PROBLEM TO SOLVE> Please rewrite the material as a Markdown table with the columns Row and Material line, starting at the line that contains "You are a computer-use" and ending at the line that contains "click(386, 346)", with blank lines skipped. Leave the pictures out.

═════ DATA EXCERPTS ═════

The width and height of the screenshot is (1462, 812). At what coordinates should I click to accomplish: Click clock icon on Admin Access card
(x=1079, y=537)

═════
═════ DATA EXCERPTS ═════

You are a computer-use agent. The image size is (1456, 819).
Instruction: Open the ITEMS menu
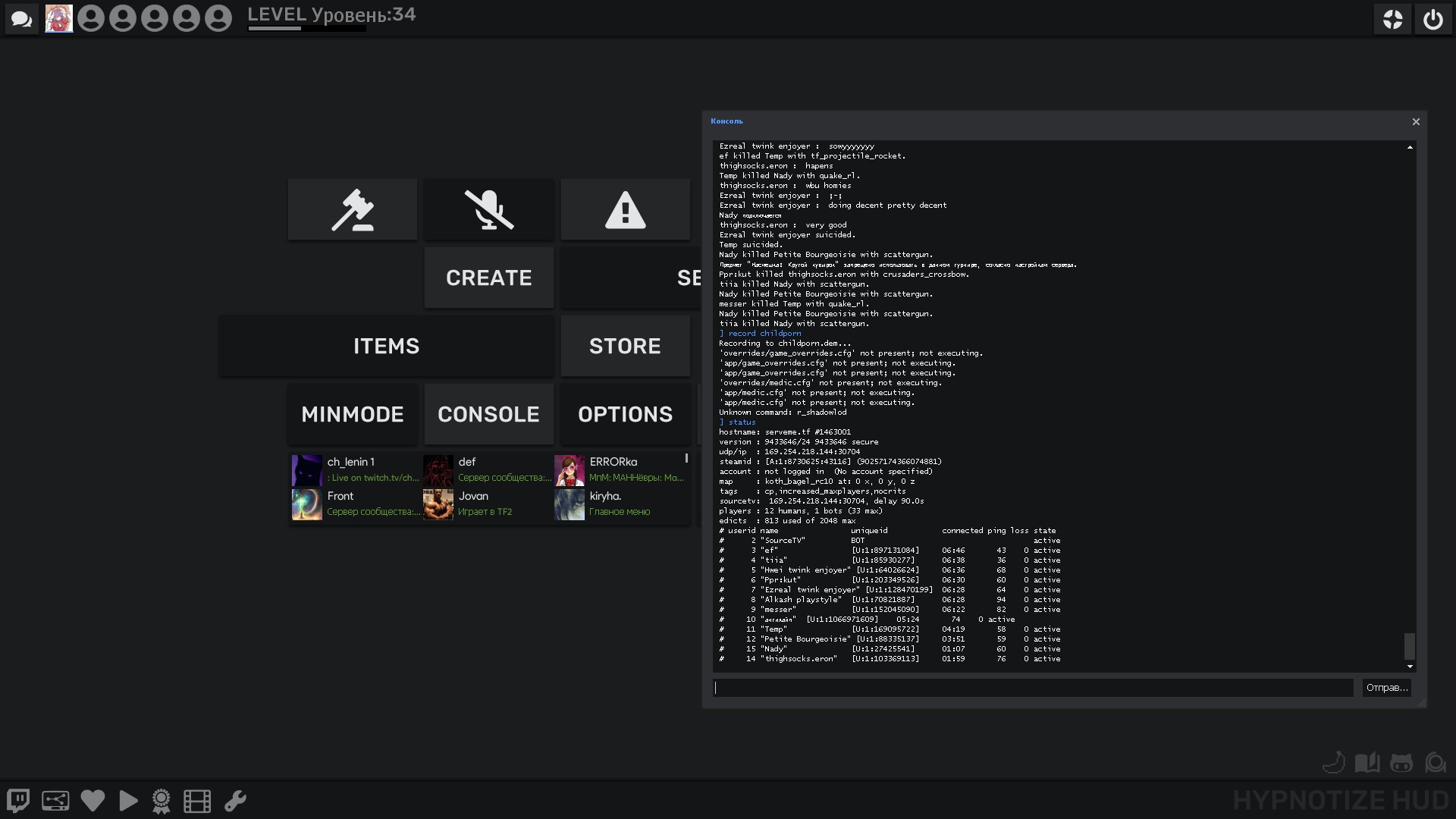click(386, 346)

═════
═════ DATA EXCERPTS ═════

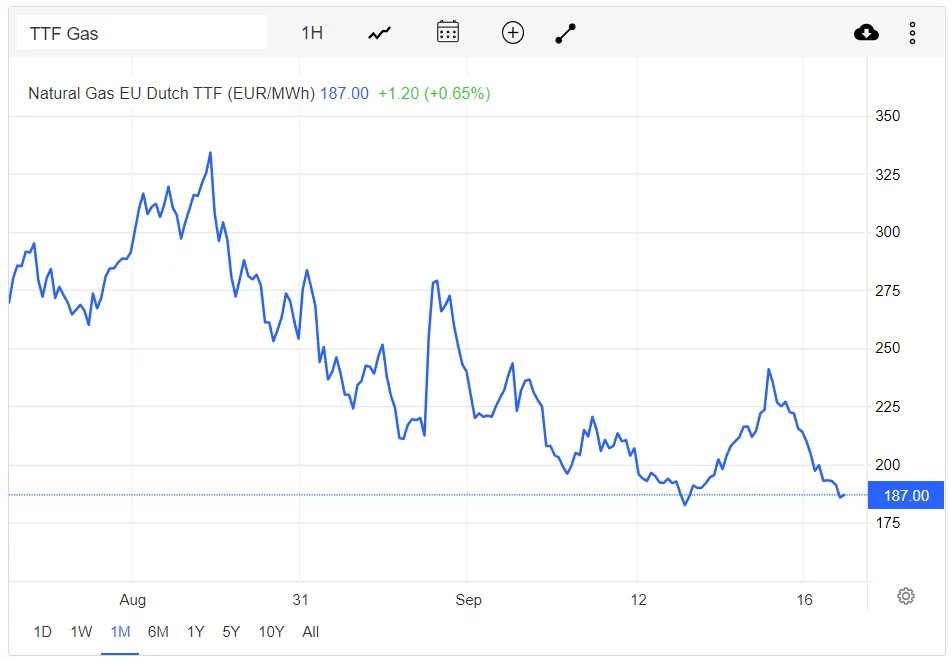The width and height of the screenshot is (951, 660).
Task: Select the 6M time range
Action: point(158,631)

═════

FINAL RESULT>
| Row | Material line |
|---|---|
| 1 | You are a computer-use agent. The image size is (1456, 819). |
| 2 | Instruction: Open the ITEMS menu |
| 3 | click(386, 346) |